[Start of section]

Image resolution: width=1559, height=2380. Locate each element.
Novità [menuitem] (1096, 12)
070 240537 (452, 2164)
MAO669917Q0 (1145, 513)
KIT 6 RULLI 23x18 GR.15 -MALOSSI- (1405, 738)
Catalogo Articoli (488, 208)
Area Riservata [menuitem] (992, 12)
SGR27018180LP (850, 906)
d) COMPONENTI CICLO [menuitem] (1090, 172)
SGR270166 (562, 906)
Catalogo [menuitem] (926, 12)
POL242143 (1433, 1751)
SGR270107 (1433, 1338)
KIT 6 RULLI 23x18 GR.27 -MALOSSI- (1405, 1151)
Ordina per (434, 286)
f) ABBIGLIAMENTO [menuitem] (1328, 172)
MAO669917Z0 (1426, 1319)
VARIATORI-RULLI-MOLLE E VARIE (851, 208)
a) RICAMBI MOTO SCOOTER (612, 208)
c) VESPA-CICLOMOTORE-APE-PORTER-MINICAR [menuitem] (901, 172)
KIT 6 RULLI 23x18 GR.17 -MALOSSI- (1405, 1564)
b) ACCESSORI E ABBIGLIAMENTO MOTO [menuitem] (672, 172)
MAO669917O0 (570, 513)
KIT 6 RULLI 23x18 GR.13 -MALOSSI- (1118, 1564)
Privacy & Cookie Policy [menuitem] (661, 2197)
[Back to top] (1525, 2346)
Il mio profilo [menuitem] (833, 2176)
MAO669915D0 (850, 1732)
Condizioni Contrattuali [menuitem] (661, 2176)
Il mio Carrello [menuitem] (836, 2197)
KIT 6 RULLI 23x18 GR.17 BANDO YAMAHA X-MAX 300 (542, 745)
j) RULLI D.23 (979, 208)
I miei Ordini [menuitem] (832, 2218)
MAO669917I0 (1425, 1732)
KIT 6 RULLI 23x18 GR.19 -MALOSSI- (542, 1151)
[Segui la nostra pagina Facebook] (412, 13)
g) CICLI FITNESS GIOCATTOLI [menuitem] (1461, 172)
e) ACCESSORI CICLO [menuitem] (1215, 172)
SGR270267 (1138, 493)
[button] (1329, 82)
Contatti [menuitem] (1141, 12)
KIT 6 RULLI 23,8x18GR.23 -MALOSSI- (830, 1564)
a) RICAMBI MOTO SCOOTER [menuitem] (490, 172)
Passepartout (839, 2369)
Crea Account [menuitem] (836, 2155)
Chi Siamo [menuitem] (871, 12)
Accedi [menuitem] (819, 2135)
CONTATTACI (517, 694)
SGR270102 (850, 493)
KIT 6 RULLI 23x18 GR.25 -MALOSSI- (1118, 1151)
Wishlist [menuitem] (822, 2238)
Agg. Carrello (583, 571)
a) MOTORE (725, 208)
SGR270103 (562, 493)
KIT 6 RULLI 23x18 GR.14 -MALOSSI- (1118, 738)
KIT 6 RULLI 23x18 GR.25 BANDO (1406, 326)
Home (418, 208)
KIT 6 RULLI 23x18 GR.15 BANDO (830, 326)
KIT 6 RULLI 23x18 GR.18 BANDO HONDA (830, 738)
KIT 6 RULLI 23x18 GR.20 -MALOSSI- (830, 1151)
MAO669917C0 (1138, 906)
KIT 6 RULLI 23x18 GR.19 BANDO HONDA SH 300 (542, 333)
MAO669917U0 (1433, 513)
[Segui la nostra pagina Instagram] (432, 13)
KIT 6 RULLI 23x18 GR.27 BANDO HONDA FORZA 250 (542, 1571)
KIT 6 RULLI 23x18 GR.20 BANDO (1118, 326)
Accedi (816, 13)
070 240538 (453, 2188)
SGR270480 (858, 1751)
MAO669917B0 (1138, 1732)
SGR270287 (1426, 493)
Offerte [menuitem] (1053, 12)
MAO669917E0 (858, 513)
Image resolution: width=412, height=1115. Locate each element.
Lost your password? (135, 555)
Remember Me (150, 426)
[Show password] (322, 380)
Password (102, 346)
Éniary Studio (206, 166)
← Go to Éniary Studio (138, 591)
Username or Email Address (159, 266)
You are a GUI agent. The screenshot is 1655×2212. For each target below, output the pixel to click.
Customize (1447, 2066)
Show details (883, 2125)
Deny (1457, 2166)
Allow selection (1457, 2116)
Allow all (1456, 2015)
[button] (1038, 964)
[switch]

[End of section]

• Exercise: Please give a word-for-word repetition of the lines from the one containing "Studio (138, 591)" through the last line of the data above, including both, and nothing besides.

• Solution to the problem:
← Go to Éniary Studio (138, 591)
Username or Email Address (159, 266)
You are a GUI agent. The screenshot is 1655×2212. For each target below, output the pixel to click.
Customize (1447, 2066)
Show details (883, 2125)
Deny (1457, 2166)
Allow selection (1457, 2116)
Allow all (1456, 2015)
[button] (1038, 964)
[switch]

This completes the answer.